TRIBUNNEWS.COM, JAKARTA - Organisasi non pemerintah bidang hak asasi manusia, Amnesty International baru - baru ini mengungkap derita keluarga etnis Uighur yang harus terpisah dari anggota keluarganya, usai otoritas Tiongkok memerangi ekstremisme agama.
Center for Indonesian Domestic and Foreign Policy Studies (CENTRIS) meminta pemerintah Indonesia bersama negara - negara di dunia mendesak otoritas China segera menyetop kegiatan deradikalisasi, yang diduga jadi kamuflase kejahatan kemanusiaan.
"Amnesty Internasional memperkirakan lebih dari satu juta orang Uighur telah ditahan secara sewenang-wenang di pusat transformasi pendidikan di Xinjiang," kata peneliti senior CENTRIS, AB Solissa dalam keterangannya, Kamis (16/12/2021).
Berdasarkan informasi dari Amnesty International, otoritas China disebut sengaja mencegah orang tua etnis Uighur kembali ke China untuk bertemu anak - anak mereka.
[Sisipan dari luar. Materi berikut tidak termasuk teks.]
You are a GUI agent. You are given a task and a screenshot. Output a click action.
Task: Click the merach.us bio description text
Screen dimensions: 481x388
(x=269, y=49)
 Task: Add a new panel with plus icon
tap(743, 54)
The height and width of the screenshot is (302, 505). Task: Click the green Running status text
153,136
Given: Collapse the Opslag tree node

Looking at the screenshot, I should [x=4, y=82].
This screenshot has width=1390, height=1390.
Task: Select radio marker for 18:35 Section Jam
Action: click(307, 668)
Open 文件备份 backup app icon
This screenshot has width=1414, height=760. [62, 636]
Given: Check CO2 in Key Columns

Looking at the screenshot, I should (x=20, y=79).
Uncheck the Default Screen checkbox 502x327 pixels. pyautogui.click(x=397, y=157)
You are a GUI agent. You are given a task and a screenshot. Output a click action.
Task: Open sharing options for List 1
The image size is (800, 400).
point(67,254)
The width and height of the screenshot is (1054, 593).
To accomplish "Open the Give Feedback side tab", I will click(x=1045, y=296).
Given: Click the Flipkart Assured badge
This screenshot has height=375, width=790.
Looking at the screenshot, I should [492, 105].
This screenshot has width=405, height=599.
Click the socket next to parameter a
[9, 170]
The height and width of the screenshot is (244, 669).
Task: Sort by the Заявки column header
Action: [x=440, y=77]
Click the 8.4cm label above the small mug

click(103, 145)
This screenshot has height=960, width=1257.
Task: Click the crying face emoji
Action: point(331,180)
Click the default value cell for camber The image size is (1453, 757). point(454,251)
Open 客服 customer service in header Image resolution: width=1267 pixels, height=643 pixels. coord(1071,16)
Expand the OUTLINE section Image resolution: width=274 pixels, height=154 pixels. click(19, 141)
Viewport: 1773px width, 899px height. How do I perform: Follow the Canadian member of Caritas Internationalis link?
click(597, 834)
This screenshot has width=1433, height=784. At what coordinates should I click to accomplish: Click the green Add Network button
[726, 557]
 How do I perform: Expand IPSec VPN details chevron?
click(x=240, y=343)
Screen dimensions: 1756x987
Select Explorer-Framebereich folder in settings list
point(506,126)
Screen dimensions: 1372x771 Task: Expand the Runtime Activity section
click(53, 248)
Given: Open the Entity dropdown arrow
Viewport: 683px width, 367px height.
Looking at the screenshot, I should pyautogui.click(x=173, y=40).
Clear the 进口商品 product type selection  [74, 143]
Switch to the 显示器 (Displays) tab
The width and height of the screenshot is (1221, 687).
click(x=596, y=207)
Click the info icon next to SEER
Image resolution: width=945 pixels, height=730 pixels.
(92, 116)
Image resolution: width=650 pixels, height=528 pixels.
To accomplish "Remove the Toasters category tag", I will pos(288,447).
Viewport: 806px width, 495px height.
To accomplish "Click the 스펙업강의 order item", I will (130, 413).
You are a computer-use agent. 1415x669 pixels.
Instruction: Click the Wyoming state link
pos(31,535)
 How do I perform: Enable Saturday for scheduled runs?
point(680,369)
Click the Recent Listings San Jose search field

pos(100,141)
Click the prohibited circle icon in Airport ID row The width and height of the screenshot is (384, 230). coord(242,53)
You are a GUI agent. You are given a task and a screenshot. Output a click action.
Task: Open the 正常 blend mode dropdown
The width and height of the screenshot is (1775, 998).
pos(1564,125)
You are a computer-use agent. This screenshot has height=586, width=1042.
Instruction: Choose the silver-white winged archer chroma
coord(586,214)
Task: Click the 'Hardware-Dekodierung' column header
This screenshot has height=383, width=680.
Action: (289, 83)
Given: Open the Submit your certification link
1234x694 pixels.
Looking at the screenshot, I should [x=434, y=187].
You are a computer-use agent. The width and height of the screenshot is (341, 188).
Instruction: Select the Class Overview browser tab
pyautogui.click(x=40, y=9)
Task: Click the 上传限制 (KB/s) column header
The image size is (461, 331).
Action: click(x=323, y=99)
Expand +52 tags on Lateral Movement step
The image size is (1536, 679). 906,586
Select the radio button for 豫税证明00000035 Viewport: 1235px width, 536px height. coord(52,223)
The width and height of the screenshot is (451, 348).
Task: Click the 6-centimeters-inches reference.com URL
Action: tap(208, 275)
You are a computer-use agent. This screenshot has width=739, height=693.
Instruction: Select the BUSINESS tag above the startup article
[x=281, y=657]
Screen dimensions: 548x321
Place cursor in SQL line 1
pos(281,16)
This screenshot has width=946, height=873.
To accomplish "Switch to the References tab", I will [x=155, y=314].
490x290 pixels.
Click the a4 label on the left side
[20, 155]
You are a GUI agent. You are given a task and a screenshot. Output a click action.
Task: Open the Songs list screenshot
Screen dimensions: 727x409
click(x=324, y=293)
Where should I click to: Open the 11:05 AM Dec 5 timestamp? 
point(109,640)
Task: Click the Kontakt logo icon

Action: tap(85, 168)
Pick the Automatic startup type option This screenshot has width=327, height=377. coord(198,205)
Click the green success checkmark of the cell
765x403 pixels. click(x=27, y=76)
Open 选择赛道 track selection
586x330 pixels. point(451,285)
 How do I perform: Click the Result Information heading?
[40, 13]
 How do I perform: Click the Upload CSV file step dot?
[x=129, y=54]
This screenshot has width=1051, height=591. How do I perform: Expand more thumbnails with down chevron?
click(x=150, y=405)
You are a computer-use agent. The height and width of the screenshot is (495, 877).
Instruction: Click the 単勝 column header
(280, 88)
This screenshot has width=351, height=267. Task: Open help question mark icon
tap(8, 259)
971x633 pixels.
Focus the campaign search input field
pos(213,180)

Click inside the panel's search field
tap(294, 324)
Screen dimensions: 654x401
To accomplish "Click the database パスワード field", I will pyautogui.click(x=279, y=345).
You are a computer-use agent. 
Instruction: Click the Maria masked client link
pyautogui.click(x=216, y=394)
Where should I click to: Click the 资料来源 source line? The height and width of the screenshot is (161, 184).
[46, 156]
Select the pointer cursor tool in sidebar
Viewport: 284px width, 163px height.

Di sisi lain, China juga menutup peluang anak - anak Uighur meninggalkan China.
Beberapa orang tua Uighur yang lebih dulu meninggalkan China dan bermukim di Australia, Kanada, Italia, Belanda dan Turki, berharap ada reunifikasi atau penyatuan kembali dengan anak-anak mereka di China.
Solissa menyatakan sudah waktunya China mengakhiri pelanggaran berat HAM dan kebijakan represif di Xinjiang.
Baca juga: Dokumen Etnis Uighur Bocor, PB HMI Tuding Adanya Pelanggaran HAM
"China harus menghormati kewajiban hak asasi manusia warganya termasuk yang berkaitan dengan hak anak di bawah hukum internasional," ucapnya.
Merujuk pada Komite PBB tentang Hak Anak, Solissa menjelaskan bahwa reunifikasi harus dilakukan di tempat lain di luar negara asal atau tuan rumah.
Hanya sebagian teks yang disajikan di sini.